*Problem a*. Translate this sentence from the blog post about a Sunday in Madison, New Hampshire, into Spanish: "Today’s forecast calls for mostly cloudy skies and a high of 60°F (16°C)."

*Selected text*.
═══
Late Morning, Sunday, May 12, 2024, Madison, New Hampshire

Hi, folks. It’s a cloudy but still pretty spring day here in my nook of New Hampshire. Currently, the temperature is 56°F (13°C) under mostly cloudy conditions. With humidity at 45% and the wind blowing from the south-southwest at 3 MPH (4 Km/H), the feels-like temperature is 68°F (20°C). Today’s forecast calls for mostly cloudy skies and a high of 60°F (16°C). Tonight, we can expect partly cloudy skies and a low of 36°F (2°C).
Weekend Update, Part the First: Taking a Break from Novel Writing

Yesterday was the first day of the weekend, so I took Stephen King’s advice from On Writing: A Memoir of the Craft and took a break from working on Reunion: Coda. I did briefly consider doing some edits or even starting Chapter 17. I have been working on the novel since March of 2023 and I’m anxious to finish it, so for a few fleeting moments I opened the Microsoft Word file with the manuscript…then closed it again. As much as I want to type the words The End and upload the finished book to Amazon’s Kindle Direct Publishing, I also need to take breaks from novel writing.
═══
*Records for this task*.
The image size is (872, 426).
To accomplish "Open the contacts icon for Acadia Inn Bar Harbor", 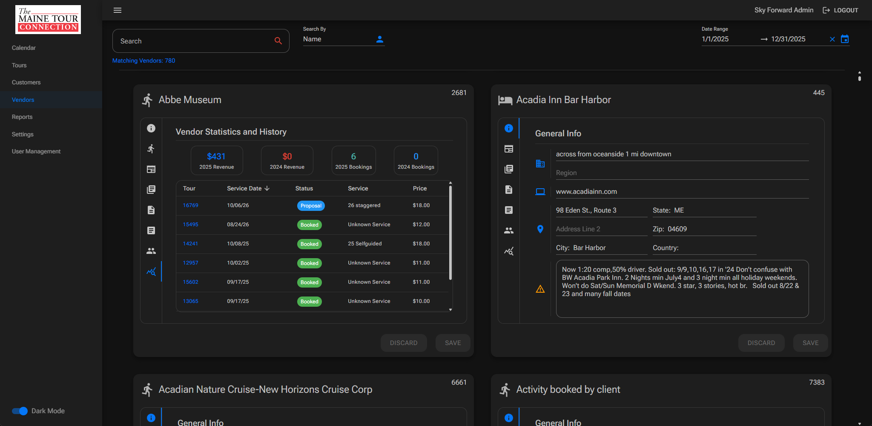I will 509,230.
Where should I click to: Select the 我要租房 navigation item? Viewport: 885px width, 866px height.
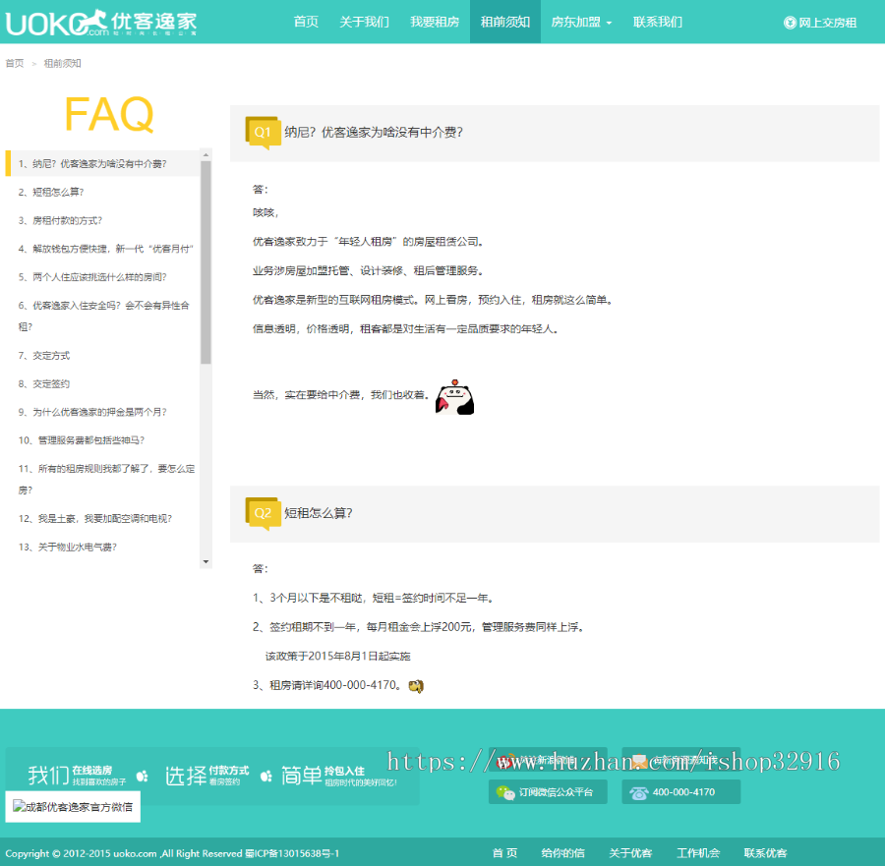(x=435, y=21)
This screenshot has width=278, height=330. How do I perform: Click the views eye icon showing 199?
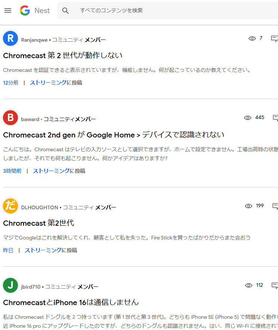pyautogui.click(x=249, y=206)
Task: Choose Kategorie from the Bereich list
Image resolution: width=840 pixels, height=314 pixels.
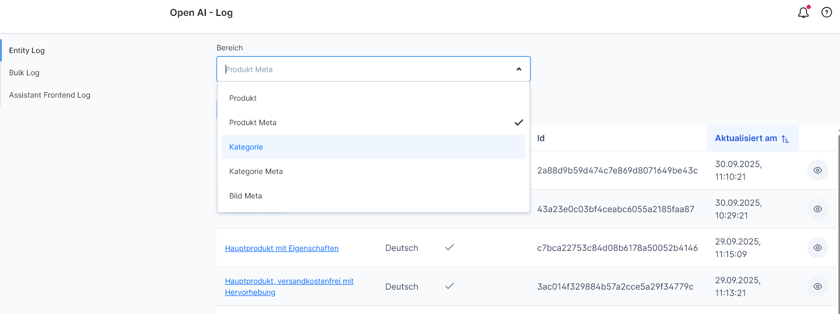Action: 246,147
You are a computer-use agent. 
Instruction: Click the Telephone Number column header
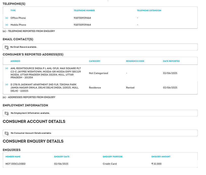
═══
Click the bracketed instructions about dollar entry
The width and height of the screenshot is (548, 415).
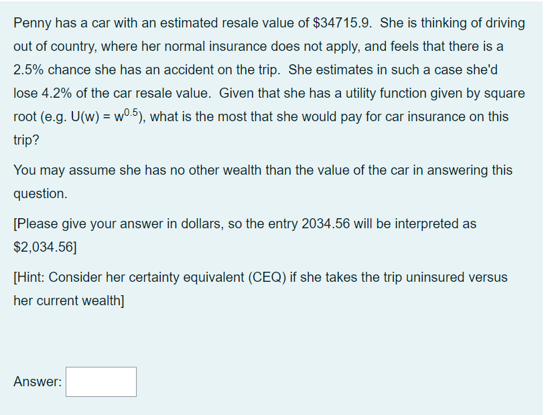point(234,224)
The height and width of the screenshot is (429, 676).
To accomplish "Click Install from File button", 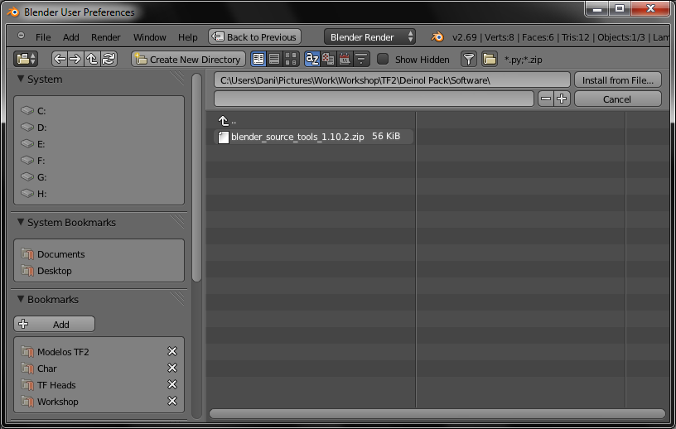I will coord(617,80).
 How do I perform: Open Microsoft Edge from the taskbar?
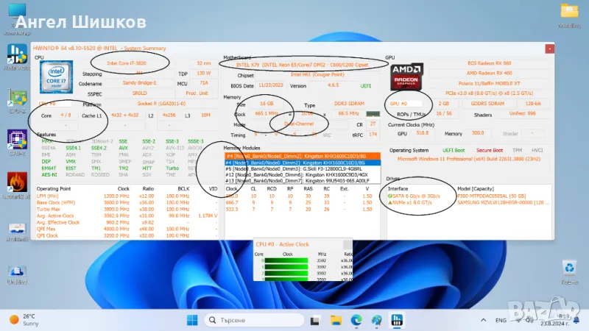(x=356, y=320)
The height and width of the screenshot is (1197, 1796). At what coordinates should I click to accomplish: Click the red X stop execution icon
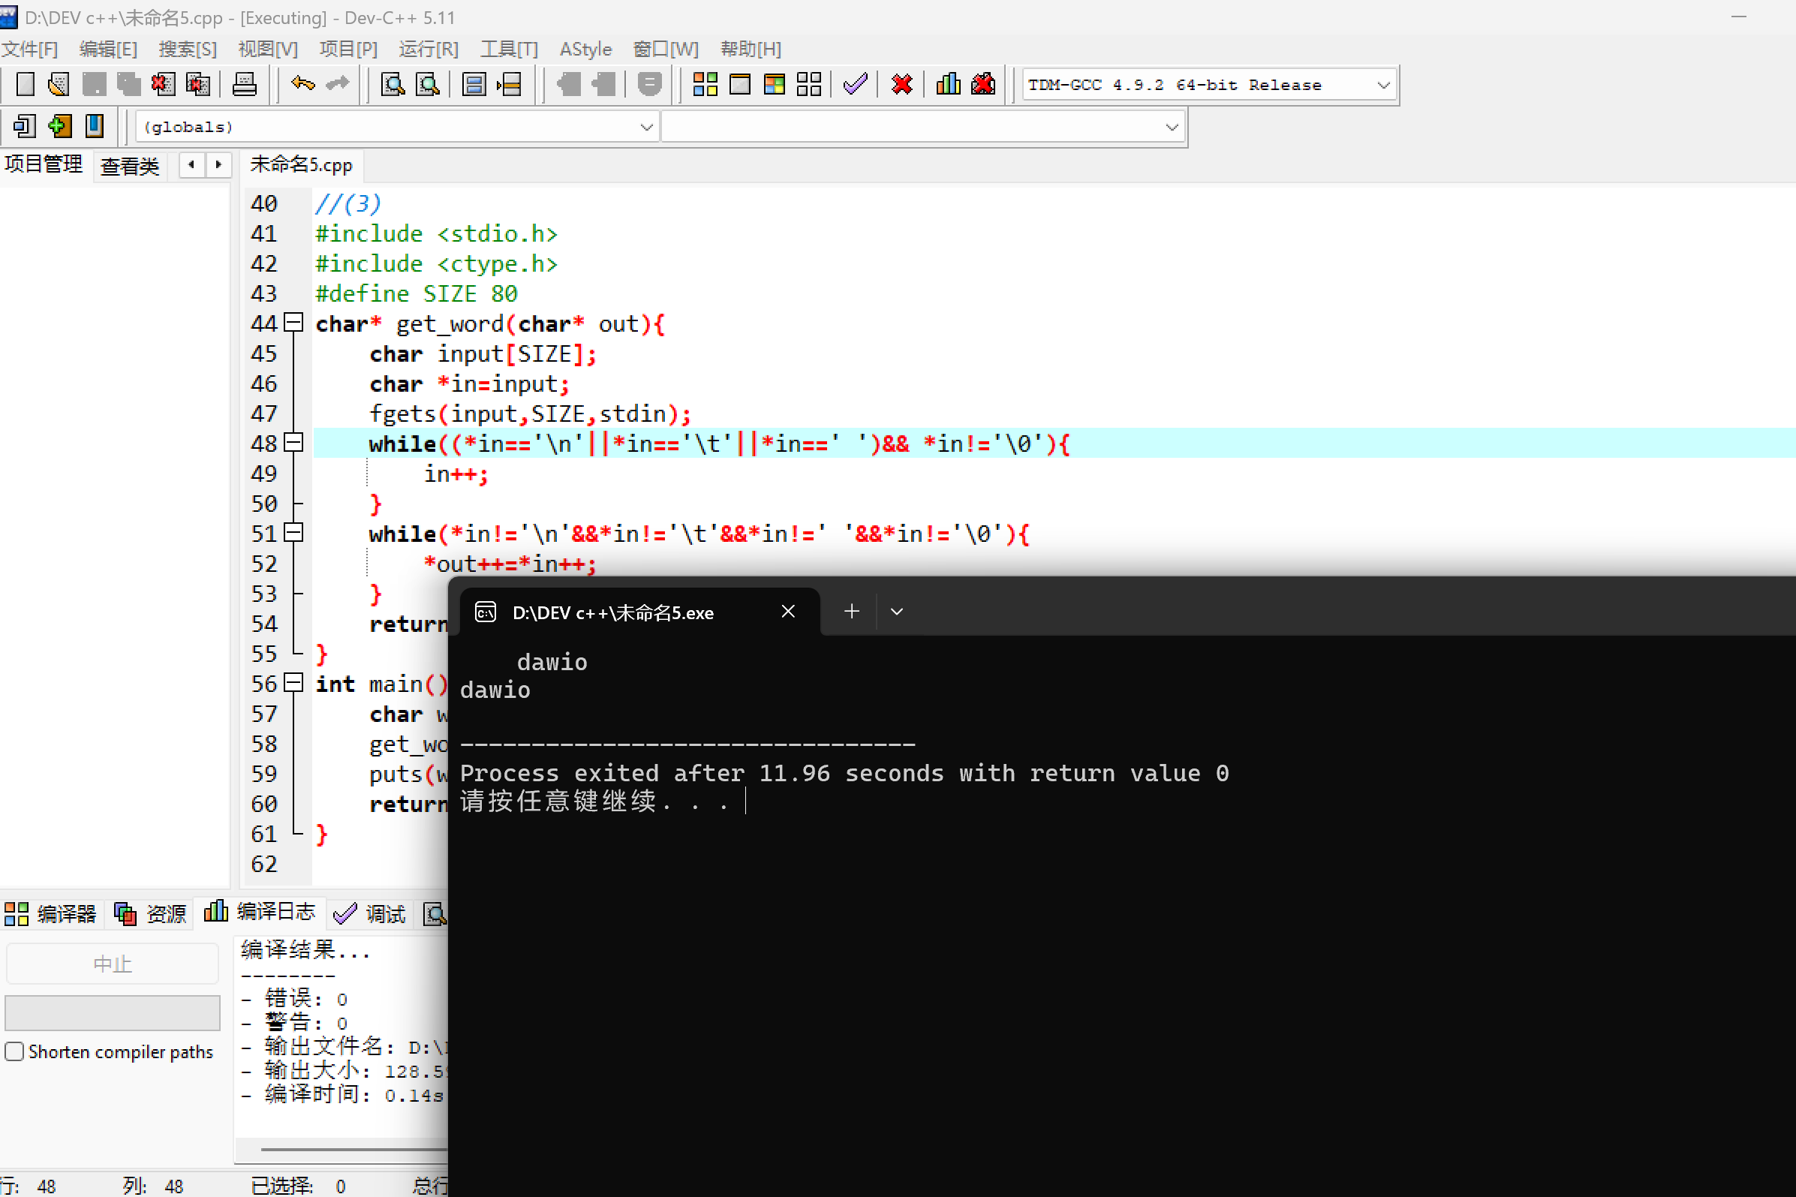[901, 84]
═══
*Problem b*. Rewrite the entries between the line holding "Task: Choose Kategorie from the Bereich list" and the line holding "Instruction: Click the", inclusive, with "column header" changed to "column heading" and all else unchanged. Return only those lines, and leave the pictures out.

*Correct response a*. El pronóstico de hoy prevé cielos mayormente nublados y una máxima de 60 °F (16 °C).

*Correct response b*.
Task: Choose Kategorie from the Bereich list
Image resolution: width=840 pixels, height=314 pixels.
Action: 246,147
You are a computer-use agent. 
Instruction: Click the Telephone Number column heading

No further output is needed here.